Long-Term Trend The 10 month exponential moving average of 1144.95 is a long-term trend indicator and shown on the monthly chart below. That is the line in the sand, so to speak, for the long term signal of a bear market. SPX is above this signal. SPX initially dropped below this signal in late May, indicating long-term bear market had arrived, but then regained and lost the indicator several times, signalling uncertainty and lack of trend during the summer trading range. SPX regained the 10m ema in September and continues above in October, November, and December indicating a bull market.

Conclusion We maintain there continues to be an upside bias for the S&P 500 to at least 1270 - 1275 and probably to 1300 - 1305. The intermediate term trend continues bullish and the long term trend continues bullish. Positive economic news in December (mostly November data) continues to propel the rally and even stronger economic data is expected in January (for December data). The Financial Post has a summary of the 2010 stock market stories, Climbing a Wall of Worry, which seems an appropriate description of this year. Even with all the negativity and dire predictions, the S&P 500 has risen above in 2010.

S&P 500 Monthly Chart

Below a very long-term view of the SPX on a monthly chart since January 1999. The chart includes all historical price interaction with the current SPX price. SPX has a long history of interaction with both 1200 and 1300, both as resistance and support. The overall analysis and commentary are the same as for the daily chart above. The yellow horizontal line is the current price. The uptrend line and downtrend line are the same, and as described, on the daily chart above, as applicable. The white moving average line is the 10 month exponential moving average, which is the long-term bull or bear market signal, as discussed above with the daily chart. The current SPX price continues well above the 10m ema which signals a long-term bull market.

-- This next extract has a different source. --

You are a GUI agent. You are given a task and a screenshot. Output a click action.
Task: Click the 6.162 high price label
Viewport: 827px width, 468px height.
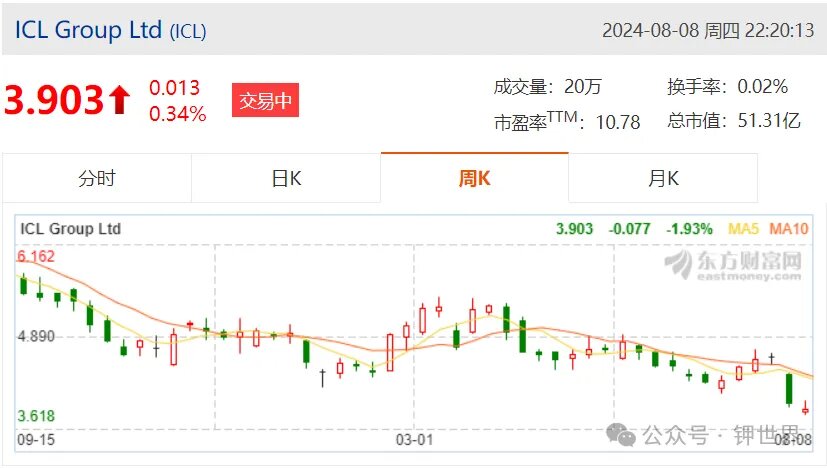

We have no position in SPX, SPY, or any other related ETF.

About the S&P 500

The S&P 500® has been widely regarded as the best single gauge of the large cap U.S. equities market since the index was first published in 1957. The index includes 500 leading companies in leading industries of the U.S. economy, capturing 75% coverage of U.S. equities, it is also an ideal proxy for the total market. S&P 500 is maintained by the S&P Index Committee, a team of Standard & Poor’s economists and index analysts, who meet on a regular basis. The goal of the Index Committee is to ensure that the S&P 500 remains a leading indicator of U.S. equities, reflecting the risk and return characteristics of the broader large cap universe on an on-going basis. The Index Committee also monitors constituent liquidity to ensure efficient portfolio trading while keeping index turnover to a minimum.